Problem to solve:
Pick up the Sunday school article on the Nigerian teen's blasphemy sentence after its last sentence and keep writing it.

[Begin Text block]

PDF format is at: December 20,2020 Adult Sunday School

ADULT SUNDAY SCHOOL…………. The Wired Word discussions have been excellent in the past weeks. We spend time in discussion. We spend time in God’s Word and we simply connect.

And the topic? Check out this article below: 

120 Volunteer to Serve 10-Year Sentence for Nigerian Teen

Welcome

Review of last Week

In the News

On September 25, Piotr Cywinski, the director of the Auschwitz-Birkenau Memorial in Poland, wrote an open letter asking Nigerian President Muhammadu Buhari to pardon 13-year-old Omar Farouq for the crime of blasphemy (or “publicly insulting” Allah) he purportedly committed during a dispute with a friend.

“However, if it turns out that the words of this child absolutely require 120 months of imprisonment, and even you are not able to change that,” the director wrote, “I suggest that in place of the child, 120 adult volunteers from all over the world, gathered by us — myself personally among them — should each serve a month in a Nigerian prison.” 

“In total, the price for the child’s transgression will be the same, and we will avoid the worst,” Cywinski continued.

In August, a sharia court in Kano, Nigeria’s second-largest city, located in the predominantly Muslim northern region of the country, sentenced to the boy to 10 years forced hard labor in prison. In one-third of Nigeria’s 36 states, Islamic sharia law, which allows capital punishment for the crime of blasphemy, is in effect.

Cywinski said he hoped that an appeal to show Farouq mercy might resonate with the Nigerian leader, who visited the Auschwitz-Birkenau Memorial in 2018 to pay his respects to victims of the Holocaust.

“As the director of the Auschwitz Memorial, that commemorates the victims and preserves the remains of the German Nazi concentration and extermination camp, where children were imprisoned and murdered, I cannot remain indifferent to this disgraceful sentence for humanity,” Cywinski wrote in his letter. 

“[The boy] should not be subjected to the loss of the entirety of his youth, be deprived of opportunities and stigmatized physically, emotionally and educationally for the rest of his life,” Cywinski added, arguing that “whatever the boy said, just because of his age he cannot be held fully responsible.”

[End Text block]
[Begin Records]

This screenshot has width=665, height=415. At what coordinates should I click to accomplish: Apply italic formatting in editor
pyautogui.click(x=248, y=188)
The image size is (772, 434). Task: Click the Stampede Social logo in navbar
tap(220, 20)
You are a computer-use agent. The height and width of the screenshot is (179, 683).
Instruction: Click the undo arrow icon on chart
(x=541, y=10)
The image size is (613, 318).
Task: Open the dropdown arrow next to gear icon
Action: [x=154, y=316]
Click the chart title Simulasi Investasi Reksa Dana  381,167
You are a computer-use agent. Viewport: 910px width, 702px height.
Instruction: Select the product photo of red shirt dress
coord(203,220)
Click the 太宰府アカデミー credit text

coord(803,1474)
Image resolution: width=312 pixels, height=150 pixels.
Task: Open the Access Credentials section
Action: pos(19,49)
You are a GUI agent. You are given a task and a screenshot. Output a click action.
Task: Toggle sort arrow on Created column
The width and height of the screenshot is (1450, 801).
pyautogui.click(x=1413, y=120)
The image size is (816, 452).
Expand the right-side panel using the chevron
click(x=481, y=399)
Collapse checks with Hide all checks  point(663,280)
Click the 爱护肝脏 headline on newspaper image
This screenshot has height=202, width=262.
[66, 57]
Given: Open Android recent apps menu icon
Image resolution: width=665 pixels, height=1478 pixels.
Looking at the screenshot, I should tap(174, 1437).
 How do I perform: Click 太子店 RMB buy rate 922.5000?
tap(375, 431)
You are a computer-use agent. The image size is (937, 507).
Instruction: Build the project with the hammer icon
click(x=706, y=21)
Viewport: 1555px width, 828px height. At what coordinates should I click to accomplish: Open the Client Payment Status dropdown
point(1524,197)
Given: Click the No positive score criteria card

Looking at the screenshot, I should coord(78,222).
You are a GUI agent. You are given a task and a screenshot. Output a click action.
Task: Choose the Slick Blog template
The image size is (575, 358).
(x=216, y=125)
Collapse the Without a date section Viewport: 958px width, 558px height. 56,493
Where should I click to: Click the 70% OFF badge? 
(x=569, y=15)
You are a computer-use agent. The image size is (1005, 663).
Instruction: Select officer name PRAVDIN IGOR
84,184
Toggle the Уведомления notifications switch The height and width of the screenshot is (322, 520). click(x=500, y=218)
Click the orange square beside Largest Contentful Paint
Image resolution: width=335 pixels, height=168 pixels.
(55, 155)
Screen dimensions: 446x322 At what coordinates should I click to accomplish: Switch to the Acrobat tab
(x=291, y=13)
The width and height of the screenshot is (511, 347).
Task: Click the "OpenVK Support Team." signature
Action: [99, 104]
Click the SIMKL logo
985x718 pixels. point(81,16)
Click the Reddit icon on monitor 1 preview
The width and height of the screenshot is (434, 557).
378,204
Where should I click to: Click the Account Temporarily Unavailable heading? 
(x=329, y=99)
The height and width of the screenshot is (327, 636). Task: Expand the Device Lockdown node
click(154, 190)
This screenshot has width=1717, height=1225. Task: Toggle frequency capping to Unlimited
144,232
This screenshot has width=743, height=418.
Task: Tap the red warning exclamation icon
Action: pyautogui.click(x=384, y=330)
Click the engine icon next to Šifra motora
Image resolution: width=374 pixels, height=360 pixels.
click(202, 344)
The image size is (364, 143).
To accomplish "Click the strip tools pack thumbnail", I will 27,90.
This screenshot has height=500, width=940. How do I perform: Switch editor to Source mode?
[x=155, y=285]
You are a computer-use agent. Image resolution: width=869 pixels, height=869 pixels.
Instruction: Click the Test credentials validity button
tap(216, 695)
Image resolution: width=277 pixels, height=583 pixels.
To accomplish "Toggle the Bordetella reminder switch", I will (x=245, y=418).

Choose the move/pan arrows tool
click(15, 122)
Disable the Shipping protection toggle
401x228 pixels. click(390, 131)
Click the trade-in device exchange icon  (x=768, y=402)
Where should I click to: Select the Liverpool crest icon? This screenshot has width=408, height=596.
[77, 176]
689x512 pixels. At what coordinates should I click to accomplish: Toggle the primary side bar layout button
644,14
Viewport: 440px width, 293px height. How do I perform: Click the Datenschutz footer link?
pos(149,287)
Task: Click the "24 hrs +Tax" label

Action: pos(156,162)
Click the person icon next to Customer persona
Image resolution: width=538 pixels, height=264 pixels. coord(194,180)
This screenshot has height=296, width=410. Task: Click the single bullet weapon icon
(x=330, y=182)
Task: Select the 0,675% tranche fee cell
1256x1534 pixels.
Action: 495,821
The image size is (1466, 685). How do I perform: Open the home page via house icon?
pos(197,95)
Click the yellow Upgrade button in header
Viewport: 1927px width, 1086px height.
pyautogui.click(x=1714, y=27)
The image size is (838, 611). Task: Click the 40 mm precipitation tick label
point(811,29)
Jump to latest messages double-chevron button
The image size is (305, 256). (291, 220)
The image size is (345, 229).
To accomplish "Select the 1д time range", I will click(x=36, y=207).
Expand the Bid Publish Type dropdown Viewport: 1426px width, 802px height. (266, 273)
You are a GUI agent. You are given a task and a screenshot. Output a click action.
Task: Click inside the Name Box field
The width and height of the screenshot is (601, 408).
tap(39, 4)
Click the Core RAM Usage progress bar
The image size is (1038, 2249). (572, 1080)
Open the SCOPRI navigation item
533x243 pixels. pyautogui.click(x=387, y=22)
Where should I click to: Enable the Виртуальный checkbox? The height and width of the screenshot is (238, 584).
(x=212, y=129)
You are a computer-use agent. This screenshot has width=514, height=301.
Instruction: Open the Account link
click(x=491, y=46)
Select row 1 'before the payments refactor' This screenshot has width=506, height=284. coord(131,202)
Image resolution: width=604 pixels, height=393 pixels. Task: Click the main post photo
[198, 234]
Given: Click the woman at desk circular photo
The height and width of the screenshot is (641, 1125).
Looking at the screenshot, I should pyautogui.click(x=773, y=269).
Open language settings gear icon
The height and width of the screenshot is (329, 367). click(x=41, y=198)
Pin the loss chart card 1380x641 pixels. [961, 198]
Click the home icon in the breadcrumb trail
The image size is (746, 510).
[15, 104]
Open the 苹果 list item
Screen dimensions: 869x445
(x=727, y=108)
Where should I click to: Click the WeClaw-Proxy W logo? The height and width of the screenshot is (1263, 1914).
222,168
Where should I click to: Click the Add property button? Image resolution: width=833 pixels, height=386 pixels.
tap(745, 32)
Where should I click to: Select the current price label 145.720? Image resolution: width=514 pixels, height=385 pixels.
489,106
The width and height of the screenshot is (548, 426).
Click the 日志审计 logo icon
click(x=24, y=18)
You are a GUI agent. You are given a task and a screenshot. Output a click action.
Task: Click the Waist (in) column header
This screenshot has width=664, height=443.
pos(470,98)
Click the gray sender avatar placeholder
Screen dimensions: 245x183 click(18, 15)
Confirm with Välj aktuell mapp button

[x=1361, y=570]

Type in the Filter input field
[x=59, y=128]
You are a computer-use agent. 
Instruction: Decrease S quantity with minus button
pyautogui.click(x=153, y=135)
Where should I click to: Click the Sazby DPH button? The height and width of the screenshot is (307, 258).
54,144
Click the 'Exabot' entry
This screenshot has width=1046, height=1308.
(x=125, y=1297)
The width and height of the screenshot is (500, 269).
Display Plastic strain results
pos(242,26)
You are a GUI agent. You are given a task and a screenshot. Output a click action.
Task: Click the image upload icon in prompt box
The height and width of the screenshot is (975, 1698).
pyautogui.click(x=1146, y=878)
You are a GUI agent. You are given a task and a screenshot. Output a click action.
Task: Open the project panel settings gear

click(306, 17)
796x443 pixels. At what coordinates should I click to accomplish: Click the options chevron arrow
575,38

[End Records]

Expected answer:
Salihu Tanko Yakasia, a special adviser to Kano’s governor, said that the position of the state government aligned with the decision of the Sharia court. But on the federal level, the president has the power to pardon the boy, remarked Baba Jibo Ibrahim, a spokesman for the Kano State Judiciary.

Farouq’s lawyer, Kola Alapinni, appealed the sentence, which he claims violates the African Charter on the Rights and Welfare of the Child as well as Nigeria’s own constitution that guarantees citizens rights to freedom of thought, conscience and religion, and expression.

Human rights advocates around the world have also condemned the sharia court decision. UNICEF’s representative in Nigeria, Peter Hawkins, filed an official protest with Buhari, reminding him that Nigeria has signed child rights treaties that the Kano State court judgment abrogated.

Reflecting on the willingness of more than 120 people to go to prison in place of Farouq so he might be forgiven and freed, Cywinski said: “We are really impressed by the humanity around us. Now we have to see if it will be enough to get freedom to this very, very young kid.”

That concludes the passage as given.